**Task to complete**
Please write out the rows below exactly, everything from the line containing "Task: Click the Tax 0% rate text" down to the end of the rows, including both ends.

Word and element location rows:
--------------------

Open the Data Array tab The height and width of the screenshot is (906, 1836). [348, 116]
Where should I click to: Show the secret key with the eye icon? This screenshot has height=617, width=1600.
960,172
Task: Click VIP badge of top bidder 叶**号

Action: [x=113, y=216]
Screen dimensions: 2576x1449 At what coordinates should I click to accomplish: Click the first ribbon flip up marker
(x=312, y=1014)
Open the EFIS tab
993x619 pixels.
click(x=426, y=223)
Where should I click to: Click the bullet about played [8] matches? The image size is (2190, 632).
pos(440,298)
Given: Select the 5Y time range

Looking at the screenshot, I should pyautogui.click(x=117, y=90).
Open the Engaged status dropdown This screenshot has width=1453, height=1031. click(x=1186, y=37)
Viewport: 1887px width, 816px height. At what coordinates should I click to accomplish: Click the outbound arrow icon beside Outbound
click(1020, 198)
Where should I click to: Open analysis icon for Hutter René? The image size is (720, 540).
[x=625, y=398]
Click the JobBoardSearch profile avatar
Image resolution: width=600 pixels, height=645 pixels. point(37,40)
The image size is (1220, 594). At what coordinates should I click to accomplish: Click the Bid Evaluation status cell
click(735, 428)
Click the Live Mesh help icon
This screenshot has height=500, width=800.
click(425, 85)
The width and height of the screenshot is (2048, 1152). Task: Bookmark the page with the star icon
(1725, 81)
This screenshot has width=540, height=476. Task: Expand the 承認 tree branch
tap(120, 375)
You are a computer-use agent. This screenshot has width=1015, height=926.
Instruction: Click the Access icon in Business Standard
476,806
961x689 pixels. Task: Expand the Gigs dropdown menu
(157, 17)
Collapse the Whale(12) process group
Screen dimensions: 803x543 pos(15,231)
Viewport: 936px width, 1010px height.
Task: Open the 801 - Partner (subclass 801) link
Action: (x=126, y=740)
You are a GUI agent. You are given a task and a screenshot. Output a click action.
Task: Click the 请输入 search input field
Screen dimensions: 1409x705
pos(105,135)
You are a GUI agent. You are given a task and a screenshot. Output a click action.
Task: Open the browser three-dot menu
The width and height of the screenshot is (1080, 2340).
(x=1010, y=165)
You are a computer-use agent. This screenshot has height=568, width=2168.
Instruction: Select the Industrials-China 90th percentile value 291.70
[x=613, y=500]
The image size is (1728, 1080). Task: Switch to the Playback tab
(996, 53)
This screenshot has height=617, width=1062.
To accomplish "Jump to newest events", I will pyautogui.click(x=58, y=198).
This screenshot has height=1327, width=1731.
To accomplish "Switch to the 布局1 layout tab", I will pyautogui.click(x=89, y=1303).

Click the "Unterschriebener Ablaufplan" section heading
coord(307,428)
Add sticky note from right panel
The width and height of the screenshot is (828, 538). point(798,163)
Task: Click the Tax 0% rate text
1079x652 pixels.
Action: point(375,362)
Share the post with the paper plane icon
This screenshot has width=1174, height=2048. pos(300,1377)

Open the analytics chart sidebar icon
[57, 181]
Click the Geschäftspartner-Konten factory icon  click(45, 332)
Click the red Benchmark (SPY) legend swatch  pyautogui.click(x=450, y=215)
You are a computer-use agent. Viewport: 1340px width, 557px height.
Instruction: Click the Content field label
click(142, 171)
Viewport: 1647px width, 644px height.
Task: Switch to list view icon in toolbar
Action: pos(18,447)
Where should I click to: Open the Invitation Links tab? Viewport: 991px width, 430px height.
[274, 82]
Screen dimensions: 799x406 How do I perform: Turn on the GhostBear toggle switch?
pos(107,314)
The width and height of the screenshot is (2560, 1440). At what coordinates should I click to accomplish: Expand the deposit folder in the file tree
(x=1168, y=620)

--------------------

**Written solution**
Task: Click the Tax 0% rate text
1079x652 pixels.
Action: point(375,362)
Share the post with the paper plane icon
This screenshot has width=1174, height=2048. pos(300,1377)

Open the analytics chart sidebar icon
[57, 181]
Click the Geschäftspartner-Konten factory icon  click(45, 332)
Click the red Benchmark (SPY) legend swatch  pyautogui.click(x=450, y=215)
You are a computer-use agent. Viewport: 1340px width, 557px height.
Instruction: Click the Content field label
click(142, 171)
Viewport: 1647px width, 644px height.
Task: Switch to list view icon in toolbar
Action: pos(18,447)
Where should I click to: Open the Invitation Links tab? Viewport: 991px width, 430px height.
[274, 82]
Screen dimensions: 799x406 How do I perform: Turn on the GhostBear toggle switch?
pos(107,314)
The width and height of the screenshot is (2560, 1440). At what coordinates should I click to accomplish: Expand the deposit folder in the file tree
(x=1168, y=620)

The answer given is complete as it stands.